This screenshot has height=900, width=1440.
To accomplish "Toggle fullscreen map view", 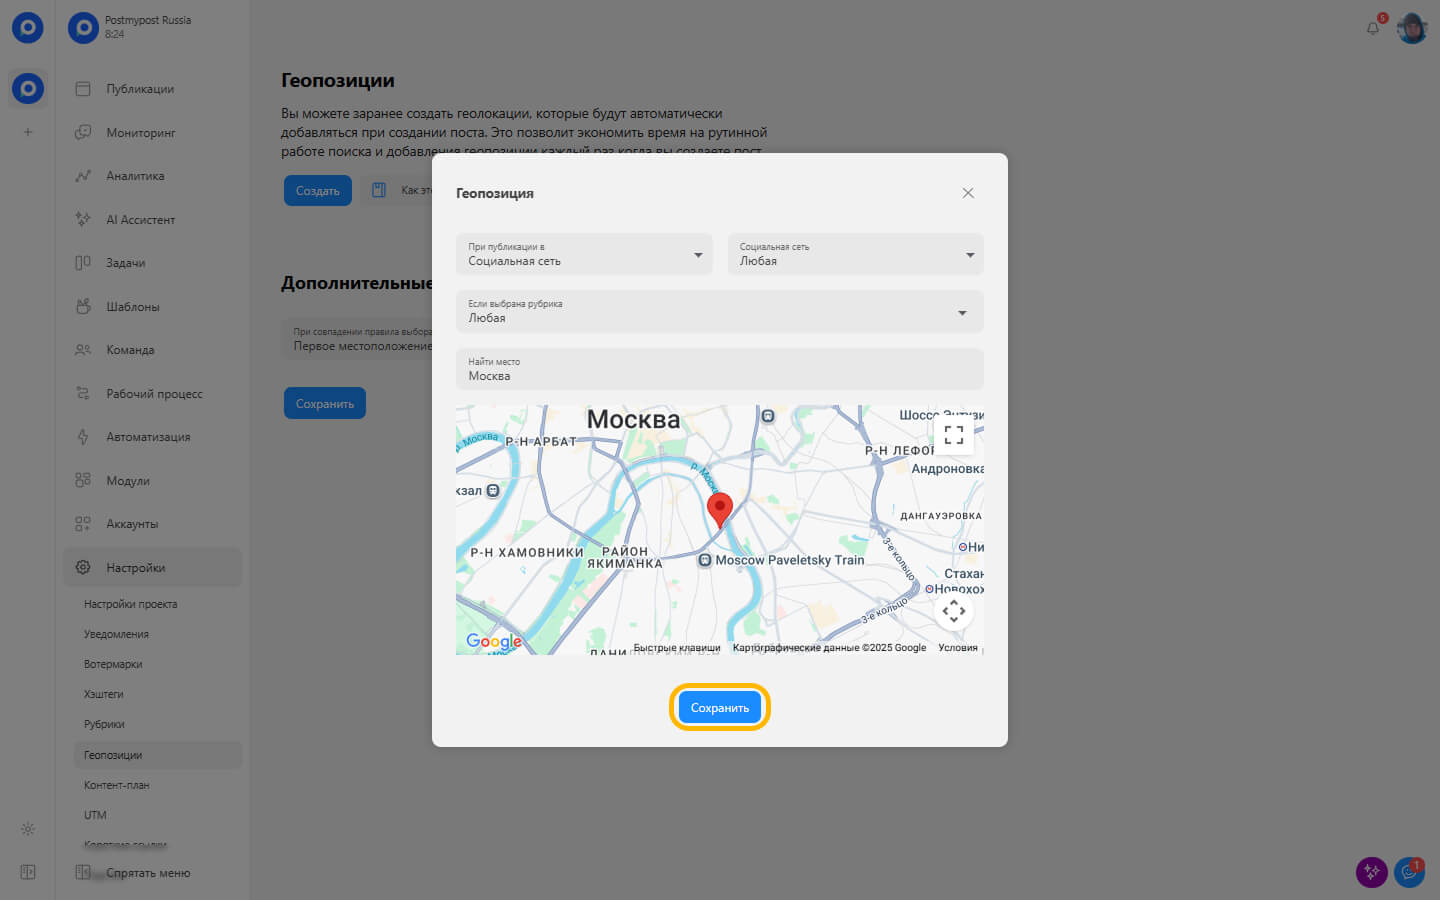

----------

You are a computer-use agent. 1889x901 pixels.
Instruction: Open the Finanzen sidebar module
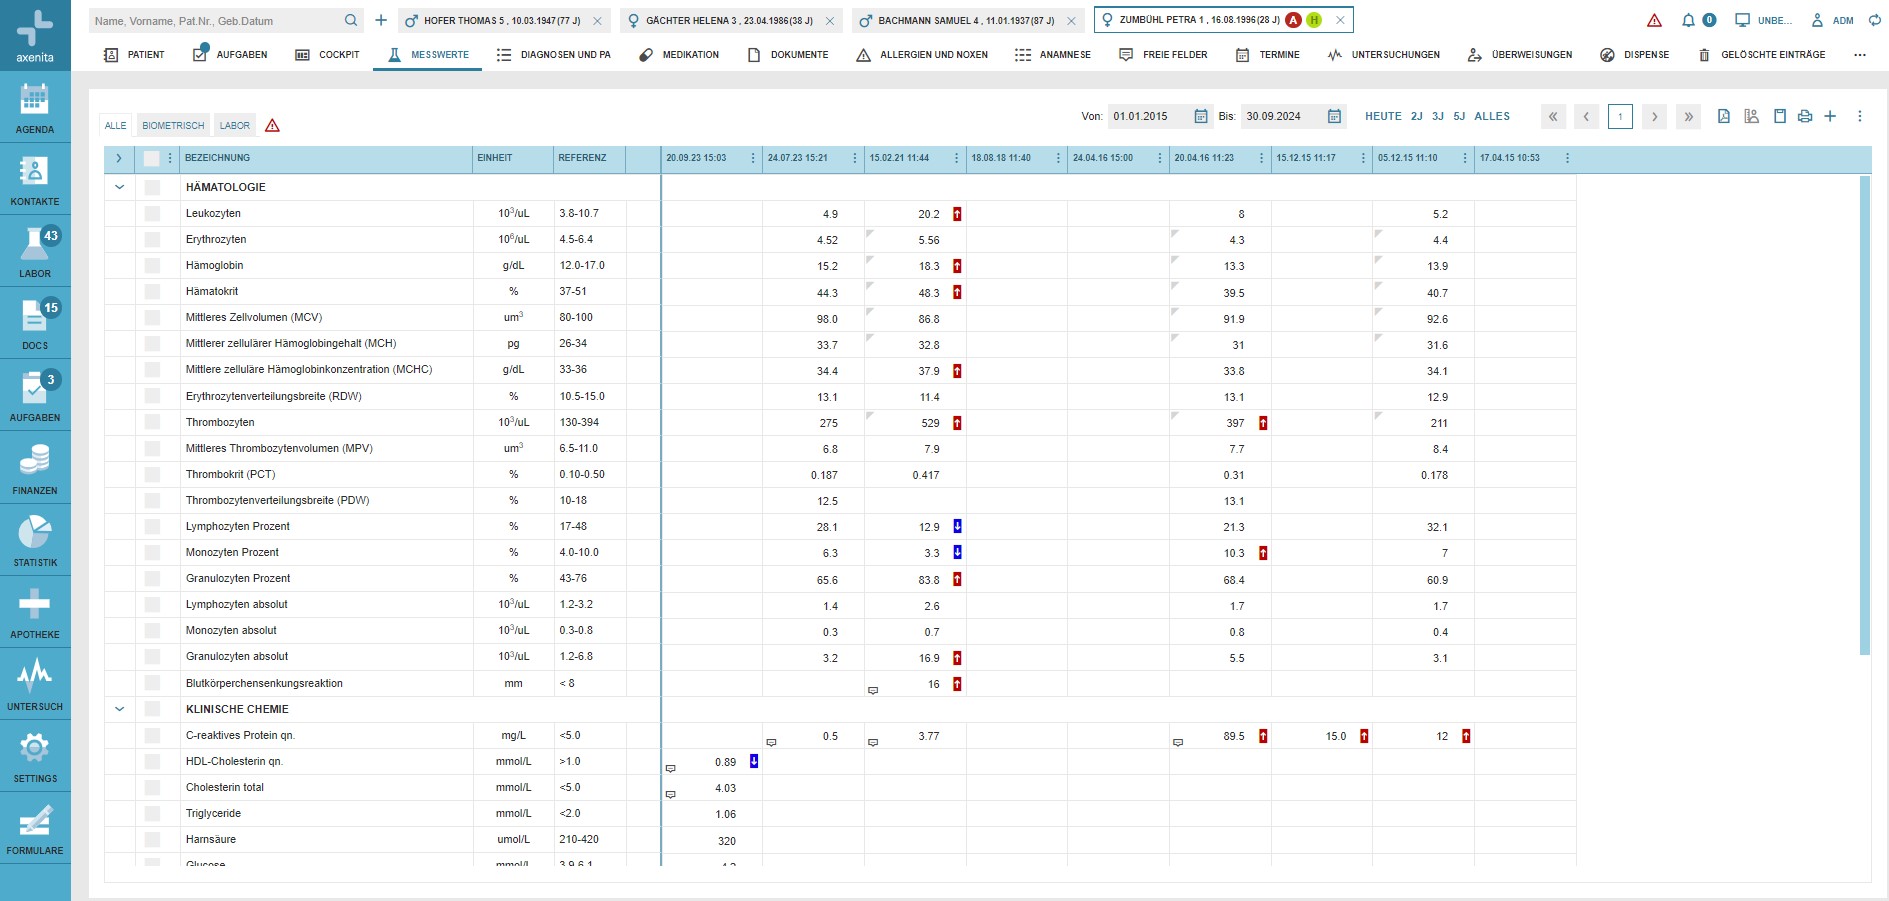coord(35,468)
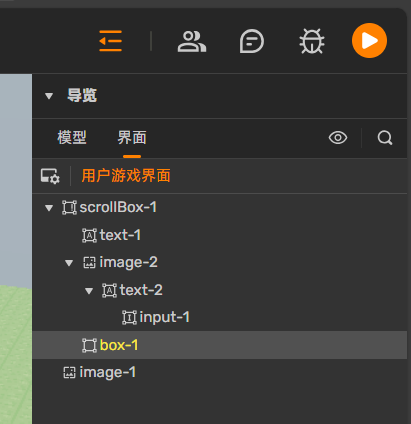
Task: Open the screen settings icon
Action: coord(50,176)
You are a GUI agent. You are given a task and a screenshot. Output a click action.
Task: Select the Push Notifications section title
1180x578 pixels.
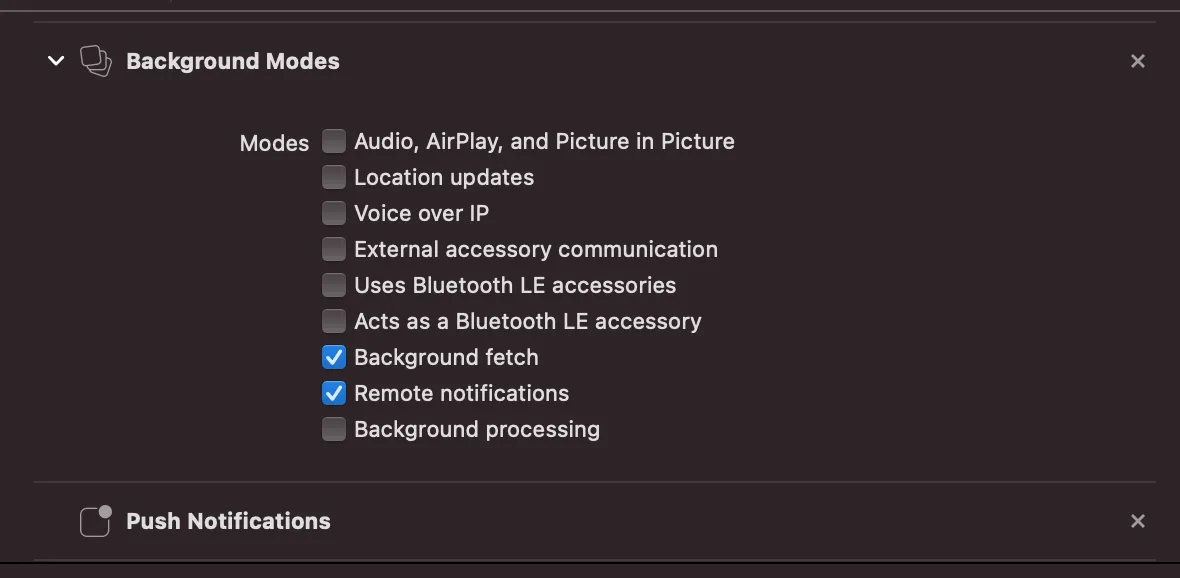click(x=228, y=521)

----------

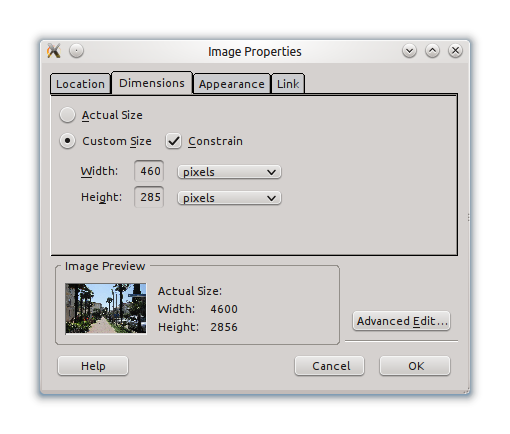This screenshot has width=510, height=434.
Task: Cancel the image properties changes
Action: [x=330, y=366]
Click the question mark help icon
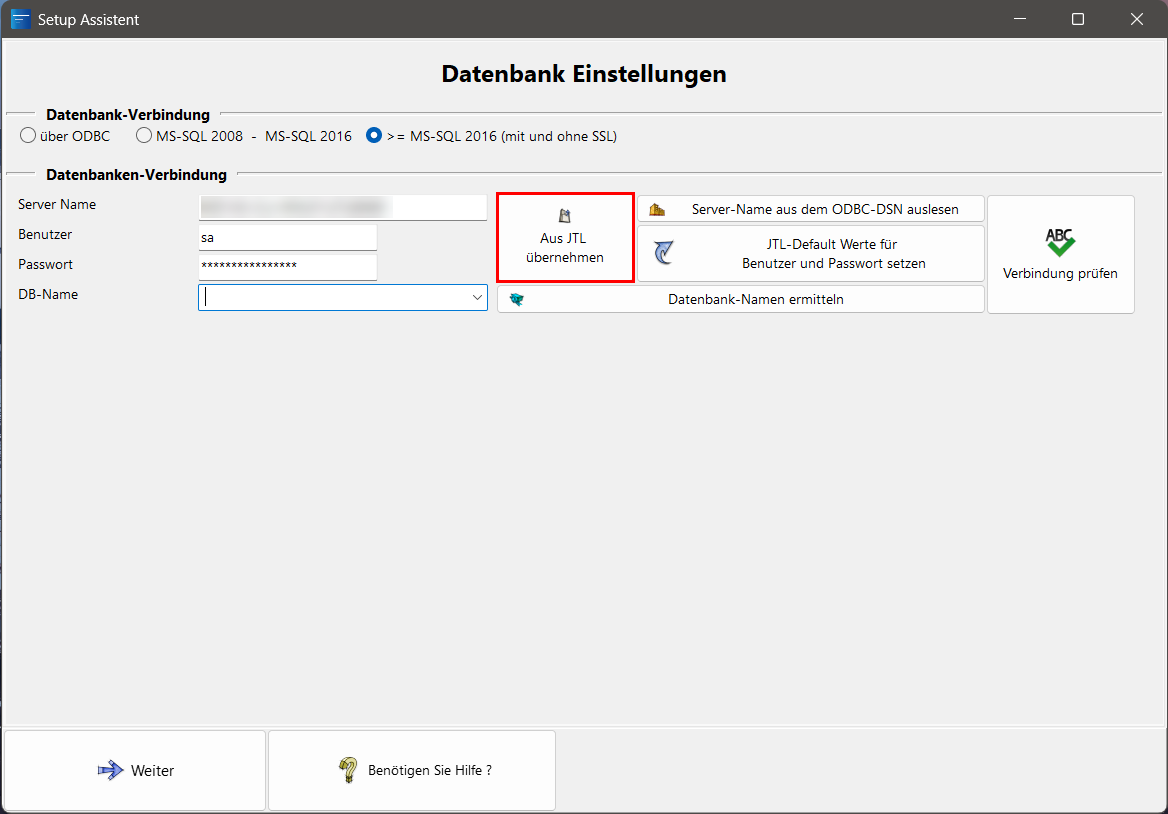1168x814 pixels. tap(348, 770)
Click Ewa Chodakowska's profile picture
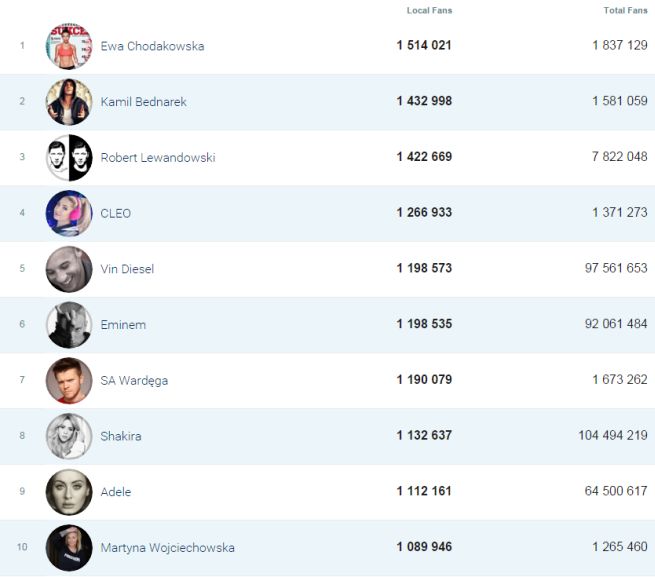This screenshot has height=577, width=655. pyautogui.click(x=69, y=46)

----------

Where does the word "agent" show up in the material? Copy out each line that has it.

__ANSWER SPACE__.
You are a computer-use agent. 1889x901 pixels.
You are a GUI agent. You are given a task and a screenshot. Output a click action.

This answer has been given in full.